C'est une année encore très rude pour l'industrie du générique. Nous avons supporté depuis 2013 presque 800 millions d'euros de baisses de prix. Et avec 130 millions de plus prévus, 2017 devrait être l'une des années les plus touchées à cet égard. Pour autant, les négociations que nous avons menées avec le CEPS ont permis de contenir cette tendance, et donc de limiter l'impact sur les pharmaciens, puisque le niveau des baisses annoncé était au départ beaucoup plus élevé. Le résultat, et c'est un motif de satisfaction pour le GEMME, c'est la sanctuarisation des produits à petits prix. Le CEPS a reconnu qu'en raison des contraintes réglementaires qui s'imposent à nous, les produits dont le prix est inférieur à 3 euros ne doivent pas être concernés par les baisses. À défaut, nous ne pourrions plus assurer, pour ces produits-là, le respect des normes réglementaires et pourrions être contraints de les arrêter. Pour 2017, le CEPS a également acté que les baisses de prix ne soient pas appliquées de façon éparse mais par grandes classes.
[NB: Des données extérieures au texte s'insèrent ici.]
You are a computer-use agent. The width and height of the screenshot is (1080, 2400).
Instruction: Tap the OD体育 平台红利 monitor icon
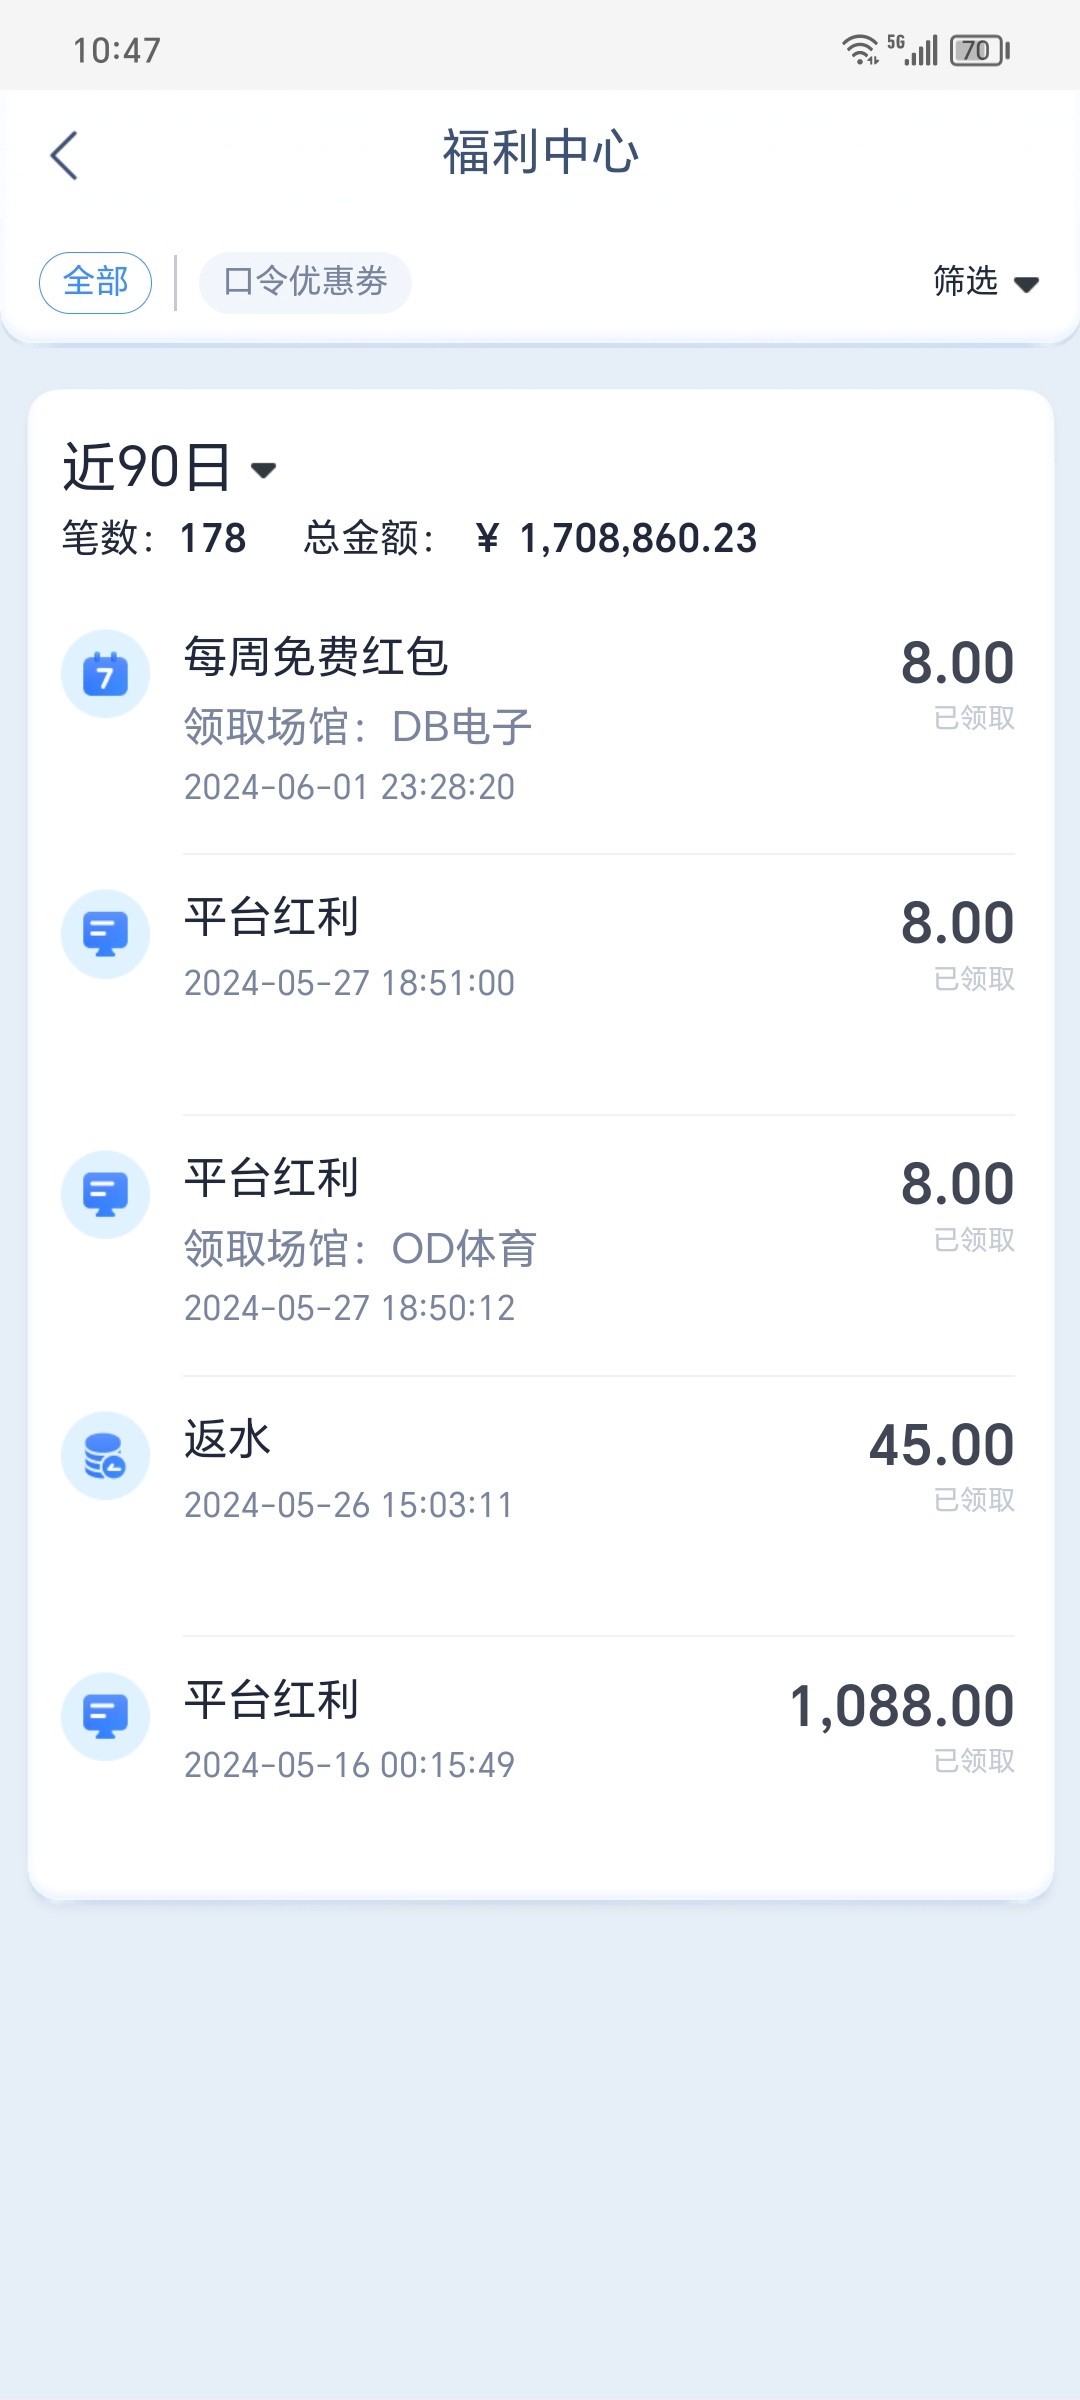[x=105, y=1194]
Voilà pourquoi les vagues de baisses seront concentrées sur les IEC, sartans et IPP. Je crois que les discussions menées en 2016 avec le CEPS ont permis de poser les bases qui nous éviteront les difficultés des années passées. En 2017 les baisses seront donc plus focalisées et prévisibles. Pour autant, l'horizon n'est pas dégagé. Nous avons eu une baisse moyenne des prix de près de 4 % en 2016 et nous aurons à peu près le même niveau de baisse en 2017. Au total, ces quatre dernières années, ce sont 14 % de décote que les industriels du générique auront eue à subir et l'impact pour l'économie des pharmacies doit aussi être pris en compte.
Pour le GEMME, le projet est clair : prôner les économies additionnelles par l'augmentation des volumes, notamment par le biais de la prescription dans le répertoire, et non plus par les baisses de prix.
Le niveau des remises accordées par les génériqueurs aux pharmaciens est sous la surveillance active de la DGCCRF. Que vous inspire cette situation ?
Il est un peu compliqué pour le GEMME de répondre sur ce point. Car vous savez que tout ce qui est en aval de l'activité des fabricants ne peut faire l'objet d'une action ou d'une position coordonnée. En revanche, ce que je peux vous dire c'est que l'on trouve que l'article L.138-9 du CSS, auquel vous faites référence, doit être clarifié. Aujourd'hui, il n'est pas suffisamment précis et donne lieu à des interprétations divergentes qui ne permettent pas de travailler dans un univers serein. Les derniers textes* n’ont d’ailleurs pas permis de clarifier la situation. Ce qui est certain, c'est que ni les pharmaciens ni les laboratoires ne peuvent rester dans cette ambiguïté. Le GEMME appelle de ses vœux une clarification administrative ou légale.
Qu'est-ce que le GEMME attend pour le générique en 2017 ?
Voir monter la prescription dans le champ du répertoire. Autrement dit, que les médecins montent à bord du train des génériques et que soient enfin réunies les conditions qui permettront à la France d'approcher les taux de délivrance générique de ses voisins européens. Ce que nous attendons aussi, c'est que les pouvoirs publics réalisent vraiment qu'il faut définitivement abandonner le recours aux baisses de prix au profit de l'augmentation des volumes. Qu'ils se rappellent qu'un point de baisses de prix des génériques représente 33 millions d'euros d'économies pour la collectivité quand 1 point de prescription en plus dans le répertoire génère 70 millions d'euros d'économie supplémentaires…
En 2016, grâce à l’implication de tous, et notamment des pharmaciens, l’utilisation du médicament générique a permis d’économiser 2,2 Md d’euros… il faut s’en féliciter mais on peut aussi regretter que tout le potentiel de ce marché ne soit pas utilisé car le médicament générique, en permettant au système de soin de faire des économies substantielles, permet la prise en charge de traitements innovants tout en garantissant le même niveau de qualité que les médicaments princeps.
* Ordonnance du 19 janvier 2017 portant réforme du dispositif anti-cadeaux.